On 22 Feb 2017, at 17.07, KT Walrus kevin@my.walr.us wrote:
I have seen proposals for a new client protocol called JMAP that seem to be all about running a mail server at scale like an NGINX https web server can scale. That got me thinking about wether there is anything fundamental about IMAP that causes it to be difficult to scale. After looking into Dovecot’s current IMAP implementation, I think the approach was taken that fundamentally would have scaling issues (as in, one backend process per IMAP session). I see a couple years ago, work was done to “migrate” idling IMAP sessions to a single process that “remembers” the state of the IMAP session and can restore it back to a backend process when the idling is done.
But, the only estimate that I have read about the “migrate idling” is that you are likely to see only a 20% reduction of the number of concurrent processes you need if you are running at 50,000 IMAP sessions per mail server. 20% reduction is not nearly enough of a benefit for scale. I would need to see at least an order of magnitude improvement to scale (and hopefully, several orders of magnitude).
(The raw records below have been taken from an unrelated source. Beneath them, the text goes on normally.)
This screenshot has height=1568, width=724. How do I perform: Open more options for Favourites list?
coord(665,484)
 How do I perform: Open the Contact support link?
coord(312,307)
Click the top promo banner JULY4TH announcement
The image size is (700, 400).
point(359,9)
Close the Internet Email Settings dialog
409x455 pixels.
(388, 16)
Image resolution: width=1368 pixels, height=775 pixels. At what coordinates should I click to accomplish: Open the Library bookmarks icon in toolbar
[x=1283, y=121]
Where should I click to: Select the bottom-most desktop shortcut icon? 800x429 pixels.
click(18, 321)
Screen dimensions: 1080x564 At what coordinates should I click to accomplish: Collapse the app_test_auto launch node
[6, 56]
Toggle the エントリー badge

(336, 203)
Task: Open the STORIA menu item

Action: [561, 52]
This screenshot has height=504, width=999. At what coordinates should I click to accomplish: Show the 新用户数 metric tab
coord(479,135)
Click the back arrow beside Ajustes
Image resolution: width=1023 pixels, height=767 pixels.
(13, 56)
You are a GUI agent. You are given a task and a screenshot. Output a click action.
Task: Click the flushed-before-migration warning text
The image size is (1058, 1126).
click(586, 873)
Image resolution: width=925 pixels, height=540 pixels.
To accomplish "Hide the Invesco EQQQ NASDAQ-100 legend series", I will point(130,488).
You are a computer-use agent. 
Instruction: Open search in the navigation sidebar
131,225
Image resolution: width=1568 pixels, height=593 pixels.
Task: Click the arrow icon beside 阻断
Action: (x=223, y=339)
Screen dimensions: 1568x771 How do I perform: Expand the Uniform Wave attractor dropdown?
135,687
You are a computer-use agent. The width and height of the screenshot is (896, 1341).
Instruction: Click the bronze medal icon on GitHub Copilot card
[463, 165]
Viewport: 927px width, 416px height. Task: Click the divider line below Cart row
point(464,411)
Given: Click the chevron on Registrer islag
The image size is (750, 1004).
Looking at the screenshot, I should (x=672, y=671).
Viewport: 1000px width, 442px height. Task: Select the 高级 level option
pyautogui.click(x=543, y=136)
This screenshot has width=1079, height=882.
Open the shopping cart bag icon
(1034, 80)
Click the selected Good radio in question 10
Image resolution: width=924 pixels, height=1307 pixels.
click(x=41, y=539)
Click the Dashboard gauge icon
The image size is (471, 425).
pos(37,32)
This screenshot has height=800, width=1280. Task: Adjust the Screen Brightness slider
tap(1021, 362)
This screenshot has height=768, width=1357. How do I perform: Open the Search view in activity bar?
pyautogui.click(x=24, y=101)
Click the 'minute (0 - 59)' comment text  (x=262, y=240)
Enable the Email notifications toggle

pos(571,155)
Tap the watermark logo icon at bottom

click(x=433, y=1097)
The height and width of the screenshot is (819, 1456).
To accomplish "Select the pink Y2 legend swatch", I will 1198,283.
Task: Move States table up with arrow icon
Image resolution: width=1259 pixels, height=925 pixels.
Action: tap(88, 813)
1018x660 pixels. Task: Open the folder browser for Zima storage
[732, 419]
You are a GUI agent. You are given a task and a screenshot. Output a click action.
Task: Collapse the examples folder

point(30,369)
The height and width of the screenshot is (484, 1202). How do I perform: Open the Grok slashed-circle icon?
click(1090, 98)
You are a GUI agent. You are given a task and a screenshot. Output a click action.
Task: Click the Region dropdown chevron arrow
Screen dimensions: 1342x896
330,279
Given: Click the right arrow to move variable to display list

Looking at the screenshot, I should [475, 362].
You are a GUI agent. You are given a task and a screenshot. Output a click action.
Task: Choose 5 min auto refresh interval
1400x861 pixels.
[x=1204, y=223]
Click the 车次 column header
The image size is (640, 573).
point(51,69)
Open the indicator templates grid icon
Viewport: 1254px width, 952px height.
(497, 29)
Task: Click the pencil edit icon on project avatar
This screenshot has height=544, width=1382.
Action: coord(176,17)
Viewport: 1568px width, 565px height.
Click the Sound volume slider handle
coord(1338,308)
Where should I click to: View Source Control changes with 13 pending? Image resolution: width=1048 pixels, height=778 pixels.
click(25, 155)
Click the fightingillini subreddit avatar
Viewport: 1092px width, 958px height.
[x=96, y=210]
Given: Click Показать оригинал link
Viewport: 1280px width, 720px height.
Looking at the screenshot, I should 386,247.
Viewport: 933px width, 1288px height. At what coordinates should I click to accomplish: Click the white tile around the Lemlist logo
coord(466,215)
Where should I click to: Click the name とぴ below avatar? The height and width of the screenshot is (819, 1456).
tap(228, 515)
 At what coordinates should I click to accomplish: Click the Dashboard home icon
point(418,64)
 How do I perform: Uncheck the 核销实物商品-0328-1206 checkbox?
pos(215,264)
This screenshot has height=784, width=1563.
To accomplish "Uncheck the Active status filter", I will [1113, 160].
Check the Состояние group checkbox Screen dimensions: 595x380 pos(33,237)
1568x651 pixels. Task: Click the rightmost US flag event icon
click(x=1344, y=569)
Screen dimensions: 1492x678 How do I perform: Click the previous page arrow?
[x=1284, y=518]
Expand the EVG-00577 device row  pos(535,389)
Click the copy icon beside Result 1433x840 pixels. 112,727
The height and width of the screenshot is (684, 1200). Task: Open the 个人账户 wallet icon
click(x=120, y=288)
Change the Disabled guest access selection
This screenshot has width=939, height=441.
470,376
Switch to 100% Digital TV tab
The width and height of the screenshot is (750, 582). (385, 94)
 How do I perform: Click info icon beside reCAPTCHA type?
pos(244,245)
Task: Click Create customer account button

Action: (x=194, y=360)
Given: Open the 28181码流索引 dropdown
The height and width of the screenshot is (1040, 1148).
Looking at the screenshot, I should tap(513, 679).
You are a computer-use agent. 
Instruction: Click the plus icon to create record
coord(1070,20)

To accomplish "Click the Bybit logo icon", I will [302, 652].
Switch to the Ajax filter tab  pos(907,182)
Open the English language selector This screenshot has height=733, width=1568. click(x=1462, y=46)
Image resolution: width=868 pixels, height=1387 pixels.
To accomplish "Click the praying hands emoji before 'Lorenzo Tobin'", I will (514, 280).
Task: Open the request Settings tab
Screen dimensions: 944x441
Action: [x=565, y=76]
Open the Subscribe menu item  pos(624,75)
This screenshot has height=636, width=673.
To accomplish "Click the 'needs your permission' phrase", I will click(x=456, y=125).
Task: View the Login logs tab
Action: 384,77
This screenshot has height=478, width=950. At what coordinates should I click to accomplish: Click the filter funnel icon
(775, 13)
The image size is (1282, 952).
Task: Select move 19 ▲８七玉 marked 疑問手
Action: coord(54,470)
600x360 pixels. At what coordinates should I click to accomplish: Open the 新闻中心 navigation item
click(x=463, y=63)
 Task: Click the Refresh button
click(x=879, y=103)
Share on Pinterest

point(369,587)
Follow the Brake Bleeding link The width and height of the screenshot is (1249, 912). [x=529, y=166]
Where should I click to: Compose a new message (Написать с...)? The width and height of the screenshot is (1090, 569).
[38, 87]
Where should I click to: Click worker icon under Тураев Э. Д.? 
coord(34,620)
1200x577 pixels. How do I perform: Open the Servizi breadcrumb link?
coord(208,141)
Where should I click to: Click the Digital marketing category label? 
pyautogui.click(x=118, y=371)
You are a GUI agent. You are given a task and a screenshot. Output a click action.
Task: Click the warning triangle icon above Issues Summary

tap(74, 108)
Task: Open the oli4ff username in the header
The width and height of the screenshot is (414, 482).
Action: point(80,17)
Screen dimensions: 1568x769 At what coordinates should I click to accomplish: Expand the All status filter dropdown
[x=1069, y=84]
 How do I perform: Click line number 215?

My long-term plans are something like this:
imap-hibernate process can be used more aggressively. Not necessarily even for just IDLEing sessions, but for any session that isn't actively being used. And actually if the server is too busy, even active sessions could be hibernated. That would be somewhat similar to cooperative multitasking. When this is done, you can think of the current imap processes as the worker processes.
More state will be transferred to imap-hibernate process, so it can perform simpler commands without recreating the IMAP process. For example STATUS replies can be returned from cached state as long as it hasn't actually changed.
imap-hibernate is currently tracking changed state via inotify (etc.) This mostly work, but it's also unnecessarily sometimes waking up. For example just because one IMAP session performed a FETCH that added something to dovecot.index.cache, it doesn't mean that there are any real changes. We'll need some mail plugin that notifies imap-hibernate process when some real change has happened.
Hibernated sessions can even be moved away entirely from backends into IMAP proxies. The IMAP proxy can then reconnect to backend to re-establish the session. This allows even switching backends entirely, as long as the storage is shared. This requires that backends notify the proxy whenever something changes to the user, which is mostly a continuation of the previous item (just TCP notification instead of UNIX socket notification).
IMAP proxies can also perform similar limited functionality as imap-hibernate processes. Possibly running the same imap-hibernate processes.
And kind of a reverse of hibernation: imap processes can also preserve the user's imap session and opened folder indexes in memory even after the IMAP client has disconnected. If the same user connects back, the imap process can quickly be re-used with all the state already open. This is especially useful for client that create many short-lived connections, such as webmails.
So after all these changes there would practically be something like 1000 imap processes constantly open and either doing work or waiting for a recently disconnected IMAP client to come back.
As Christian already mentioned, the Dovecot proxies are supposed to be able to handle quite a lot of connections. I wouldn't be surprised if you can already do millions of connections with them. Most of our customers haven't tried scaling them very hard because they don't really want to create multiple IP addresses for servers, which is required to avoid running out of TCP ports (or I guess there could be multiple destination ports, but that also complicates things and Dovecot doesn't currently support that in an easy way either).
Is there anything about the IMAP protocol that would prevent an implementation from scaling to 10 Million users per server? Or, do we need to push for a new protocol like JMAP that has been designed to scale better (by being stateless with the server requests)?
I guess mainly the message sequence numbers in IMAP protocol makes this more difficult, but it's not an impossible problem to solve.